Roland tried to think about it, but that queer sensation had returned again—it was always with him now, but stress seemed to make it worse. He felt like two men existing inside one skull. Each man had his own set of memories, and when they began to argue, each insisting that his memories were the true ones, the gunslinger felt as if he were being ripped in two. He made a desperate effort to reconcile these two halves and succeeded … at least for the moment. “It’s one of the Twelve!” he shouted. “One of the Guardians! Must be! But I thought they were—“
The bear bellowed up at Eddie again. Now it began to slap at the tree like a punchy fighter. Branches snapped and fell around its feet in a tangle. “What?” Susannah screamed. “What’s the rest?” Roland closed his eyes. Inside his head, a voice shouted, The boy’s name was Jake! Another voice shouted back, There WAS no boy! There WAS no boy, and you know it!
Get away, both of you! he snarled, and then called out aloud: “Shoot it! Shoot it in the ass, Susannah! It’ll turn and charge! When it does, look for something on its head! It—“
The bear squalled again. It gave up slapping the tree and went back to shaking it. Ominous popping, grinding sounds were now coming from the upper part of the trunk.
When he could be heard again, Roland shouted: “I think it looks like a hat! A little steel hat! Shoot it, Susannah!
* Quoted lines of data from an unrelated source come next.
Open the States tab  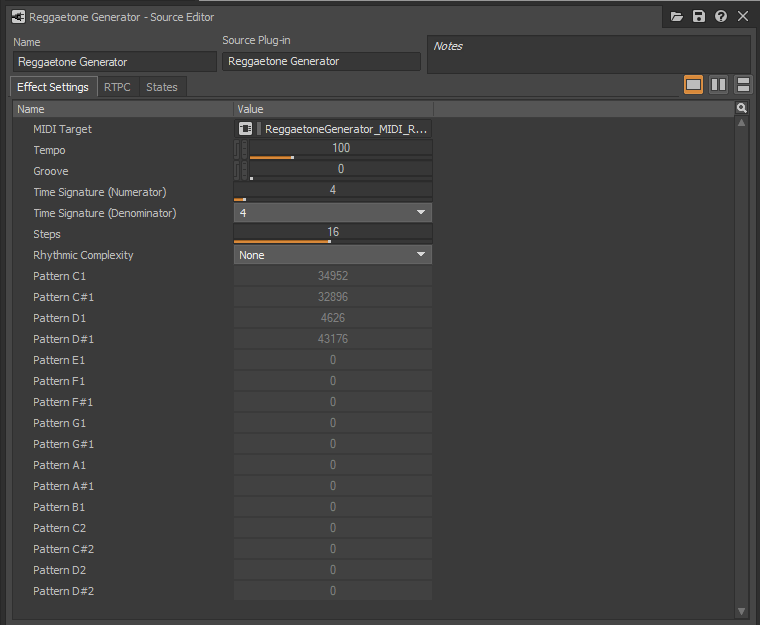162,87
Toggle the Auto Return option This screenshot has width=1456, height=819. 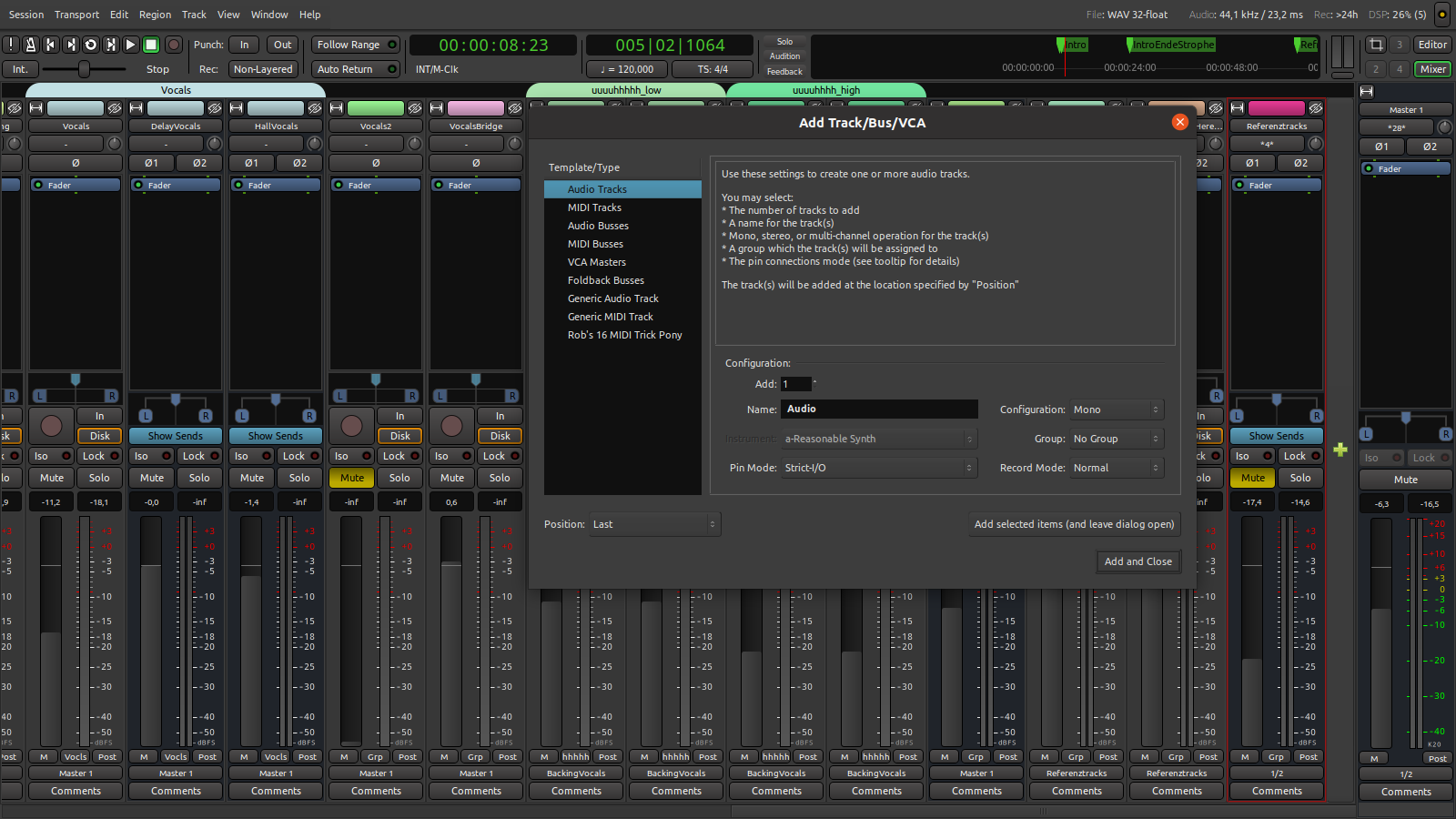pyautogui.click(x=356, y=69)
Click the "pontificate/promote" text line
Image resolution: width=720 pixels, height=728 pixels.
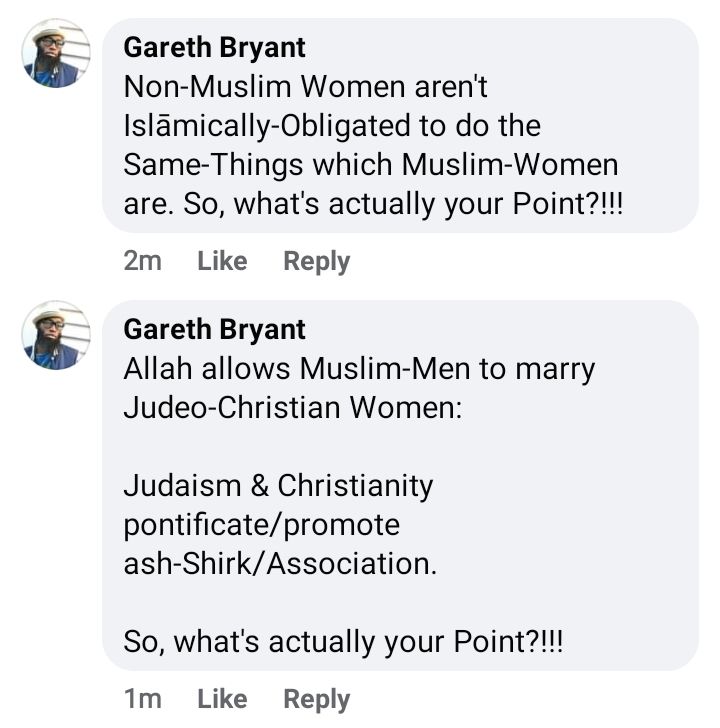point(261,525)
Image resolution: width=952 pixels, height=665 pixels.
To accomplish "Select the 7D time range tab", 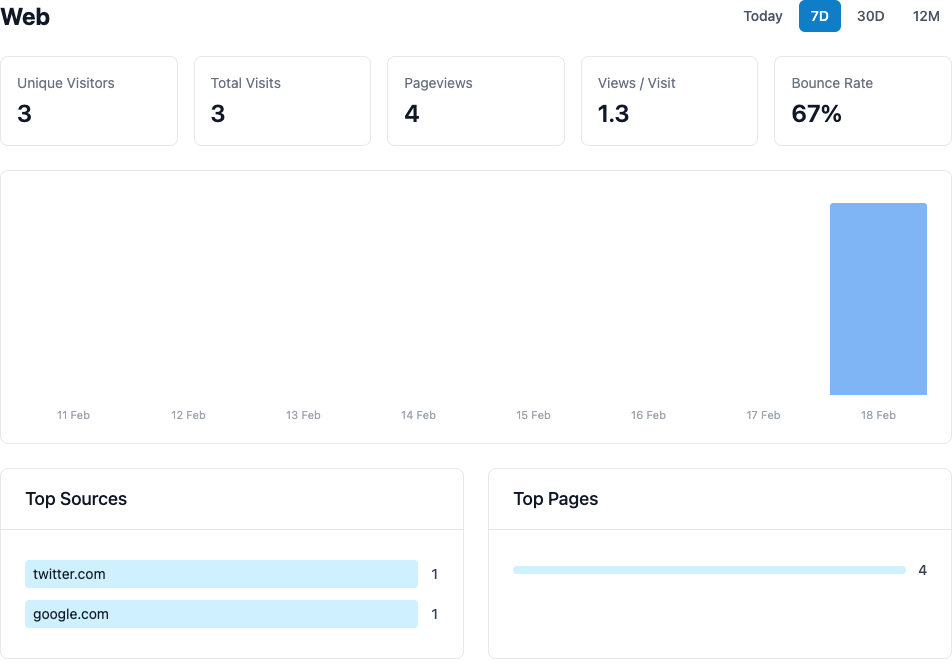I will pyautogui.click(x=819, y=16).
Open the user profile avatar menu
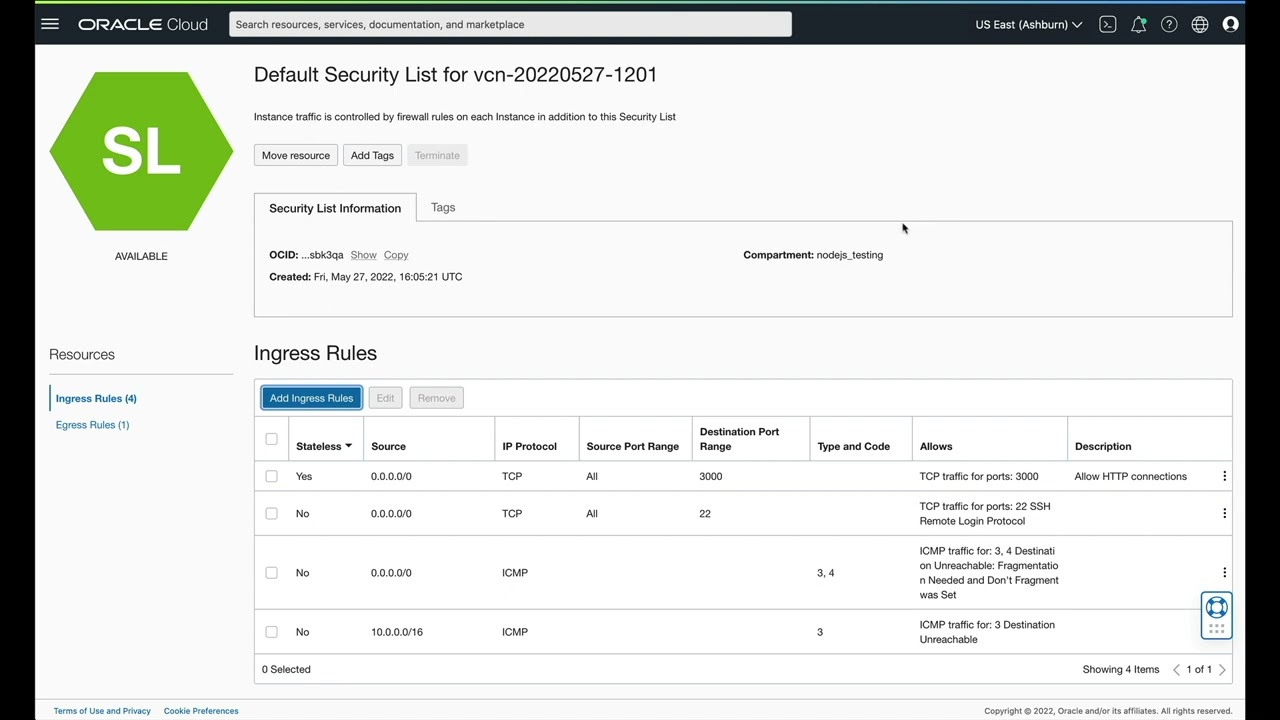This screenshot has width=1280, height=720. pyautogui.click(x=1231, y=24)
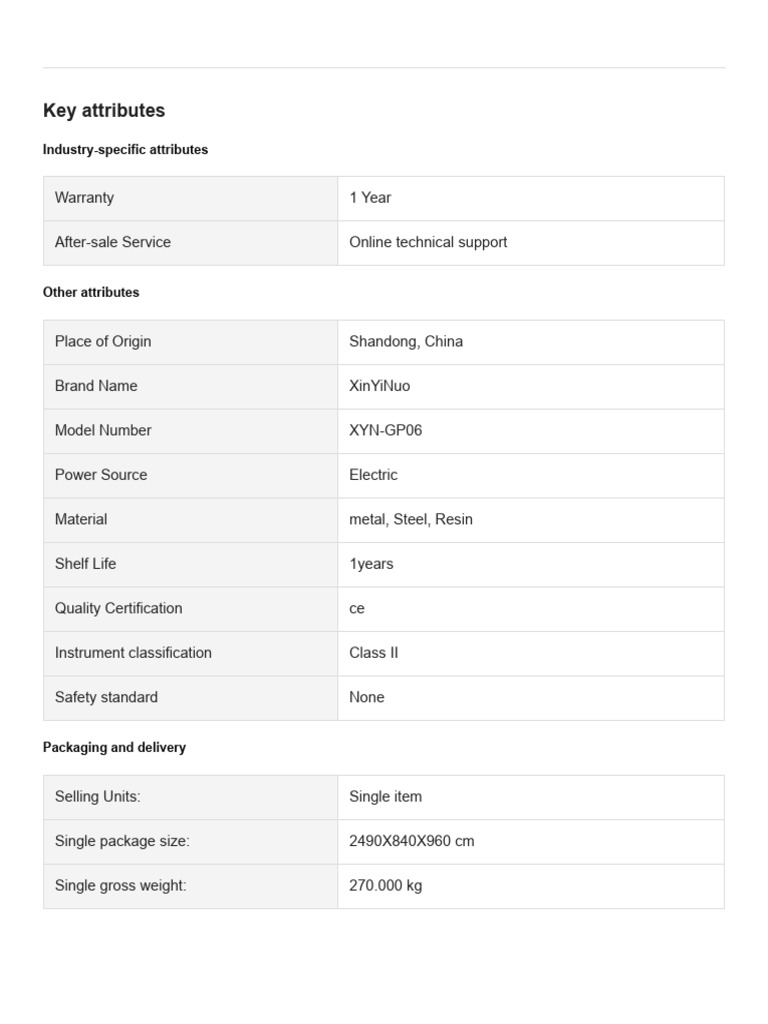This screenshot has width=768, height=1024.
Task: Click the Class II classification value
Action: [x=374, y=653]
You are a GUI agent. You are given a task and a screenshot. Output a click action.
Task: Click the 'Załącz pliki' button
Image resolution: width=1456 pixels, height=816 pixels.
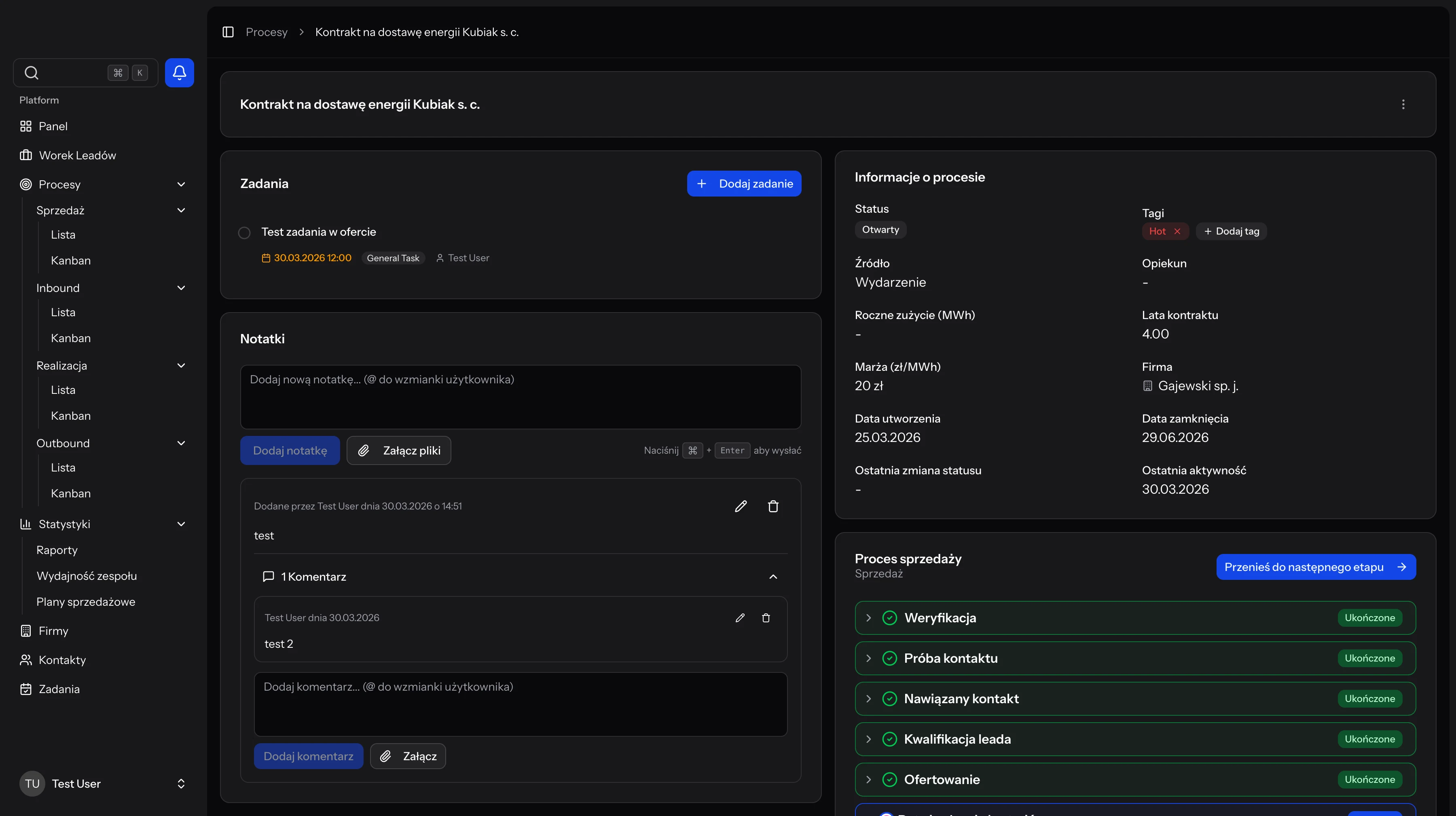[x=398, y=450]
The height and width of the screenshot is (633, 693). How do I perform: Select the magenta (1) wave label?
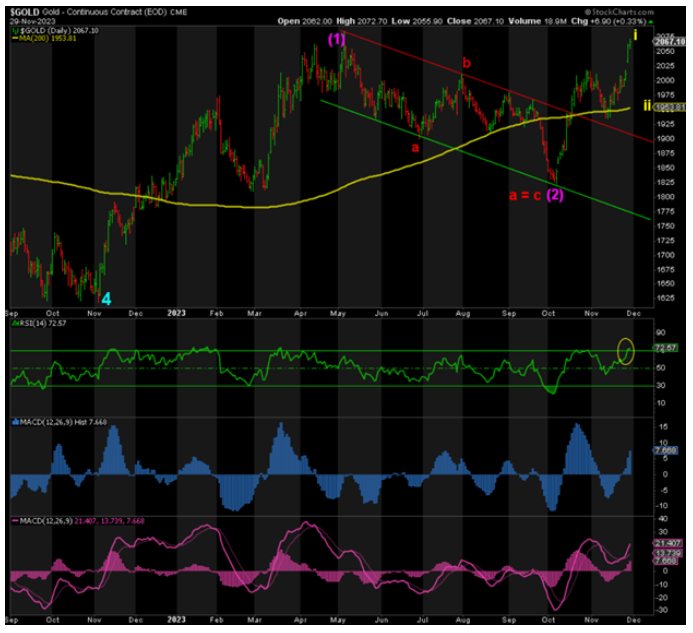[336, 38]
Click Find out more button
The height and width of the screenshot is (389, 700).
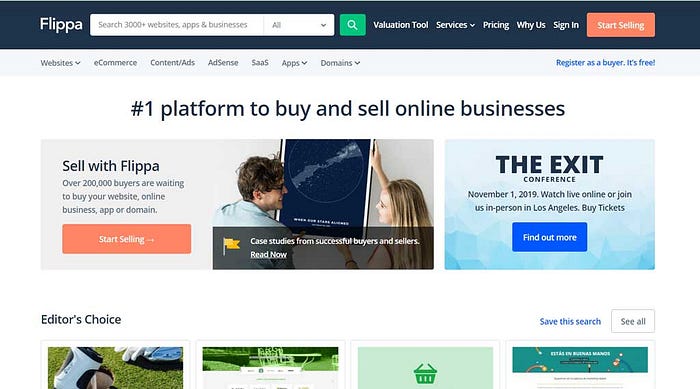[x=550, y=237]
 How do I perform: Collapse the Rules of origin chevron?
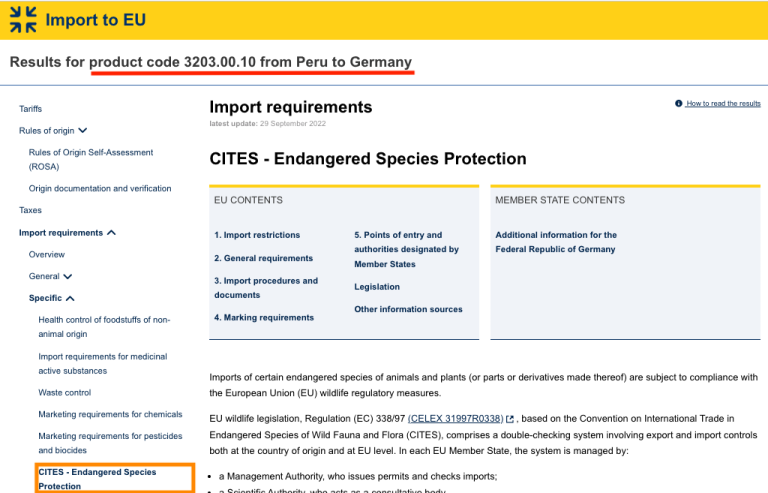[83, 130]
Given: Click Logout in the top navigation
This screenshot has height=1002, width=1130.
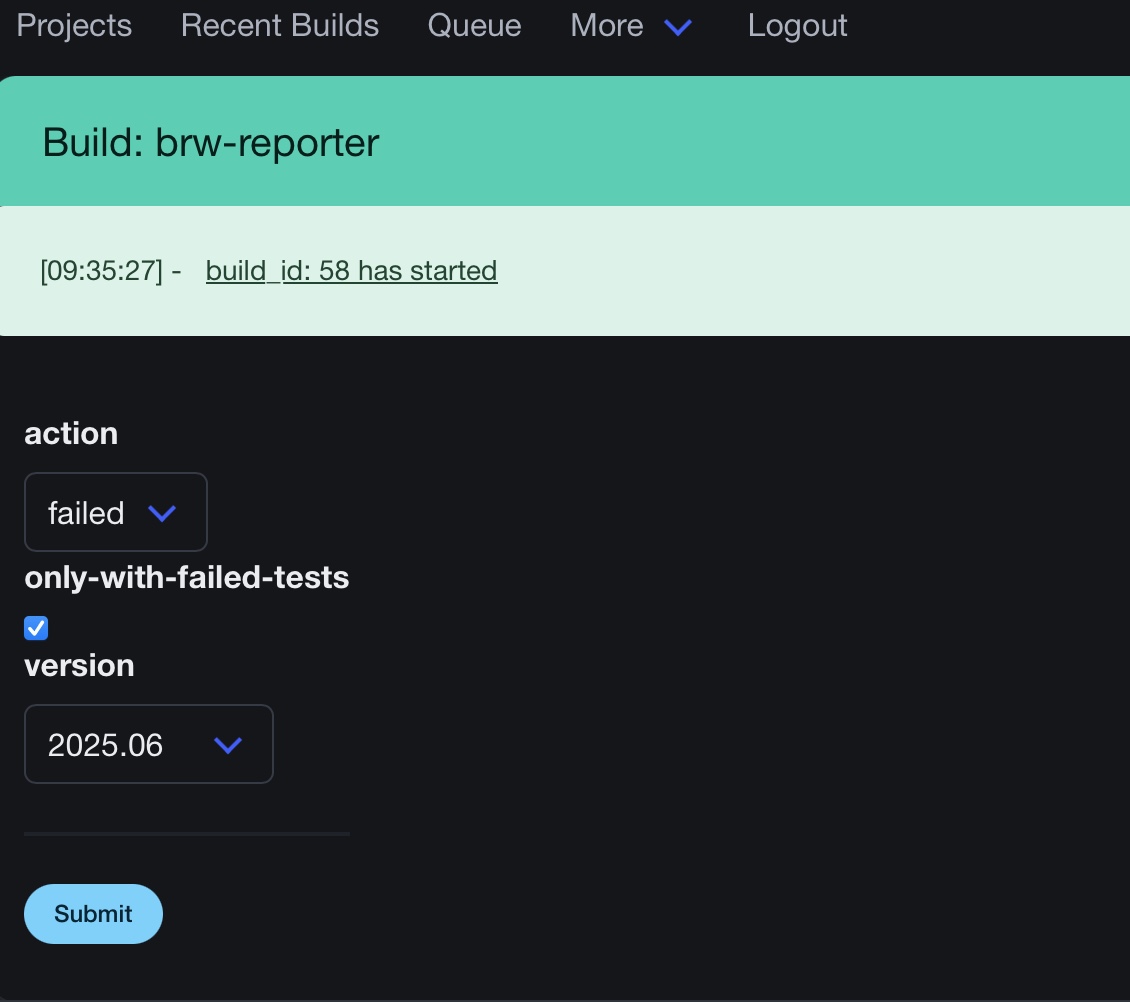Looking at the screenshot, I should tap(797, 26).
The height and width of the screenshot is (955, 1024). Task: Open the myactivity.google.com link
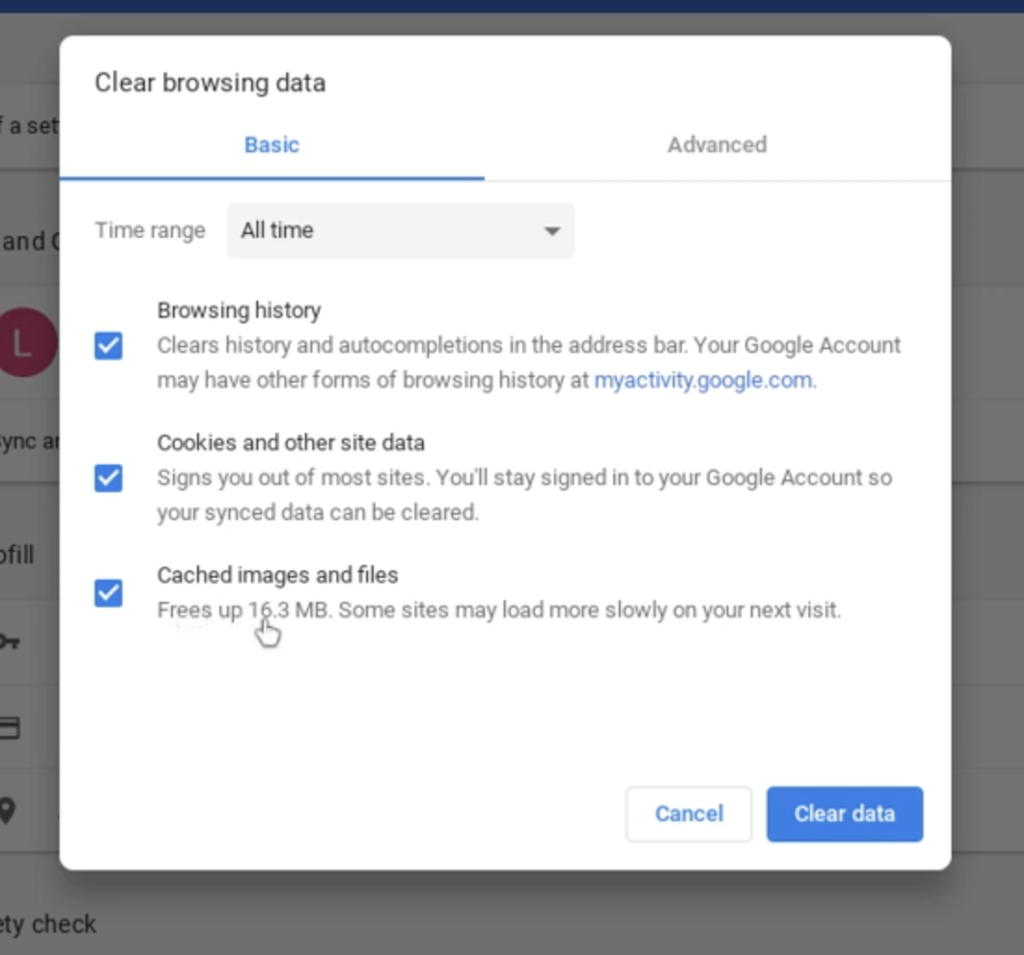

And don’t miss!” Terror suddenly filled her—terror and another emotion, one she would never have expected: crushing loneliness.
“No! I’ll miss! You do it, Roland!” She began to fumble his revolver out of the belt she wore, meaning to give it to him. “Can’t!” Roland shouted. “The angle’s bad! You have to do it, Susan-nah! This is the real test, and you’d better pass it!” “Roland—“
“It means to snap the top of the tree off!” he roared at her. “Can’t you see that?”
She looked at the revolver in her hand. Looked across the clearing, at the gigantic bear obscured in the clouds and sprays of green needles. Looked at Eddie, swaying back and forth like a metronome. Eddie proba-bly had Roland’s other gun, but Susannah could see no way he could use it without being shaken from his perch like an over-ripe plum. Also, he might not shoot at the right thing.
She raised the revolver. Her stomach was thick with dread. “Hold me still,
Roland,” she said. “If you don’t—“
“Don’t worry about me!”
She fired twice, squeezing the shots as Roland had taught her. The heavy reports cut across the sound of the bear shaking the tree like the cracks of a bullwhip. She saw both bullets strike home in the left cheek of the bear’s rump, less than two inches apart.
It shrieked in surprise, pain, and outrage. One of its huge front paws came out of the dense screen of branches and needles and slapped at the hurt place. The hand came away dripping scarlet and rose back out of sight. Susannah could imagine it up there, examining its bloody palm. Then there was a rushing, rustling, snapping sound as the bear turned, bending down at the same time, dropping to all fours in order to achieve maximum speed. For the first time she saw its face, and her heart quailed. Its muzzle was lathered with foam; its huge eyes glared like lamps. Its shaggy head swung to the left . . . back to the right . . . and centered upon Roland, who stood with his legs apart and Susannah Dean balanced on his shoulders.
With a shattering roar, the bear charged.
SAY YOUR LESSON, Susannah Dean, and be true. The bear came at them in a rumbling lope; it was like watching a runaway factory machine over which someone had thrown a huge, moth-eaten rug. It looks like a hat! A little steel hat! She saw it … but it didn’t look like a hat to her. It looked like a radar-dish—a much smaller version of the kind she had seen in Movie Tone newsreel stories about how the DEW-line was keeping everyone safe from a Russian sneak attack. It was bigger than the pebbles she had shot off the boulder earlier, but the distance was greater. Sun and shadow ran across it in deceiving dapples.
I do not aim with my hand; she who aims with her hand has forgotten the face of her father.
I can’t do it!
I do not shoot with my hand; she who shoots with her hand has forgotten the face of her father.
I’ll miss! I know I’ll miss!
I do not kill with my gun; she who kills with her gun— “Shoot it!” Roland roared. “Susannah, shoot it!” With the trigger as yet unpulled, she saw the bullet go home, guided from muzzle to target by nothing more or less than her heart’s fierce desire that it should fly true. All fear fell away. What was left was a feeling of deep coldness and she had time to think: This is what he feels. My God—how does he stand it? “I kill with my heart, motherfucker,” she said, and the gunslinger’s revolver roared in her hand.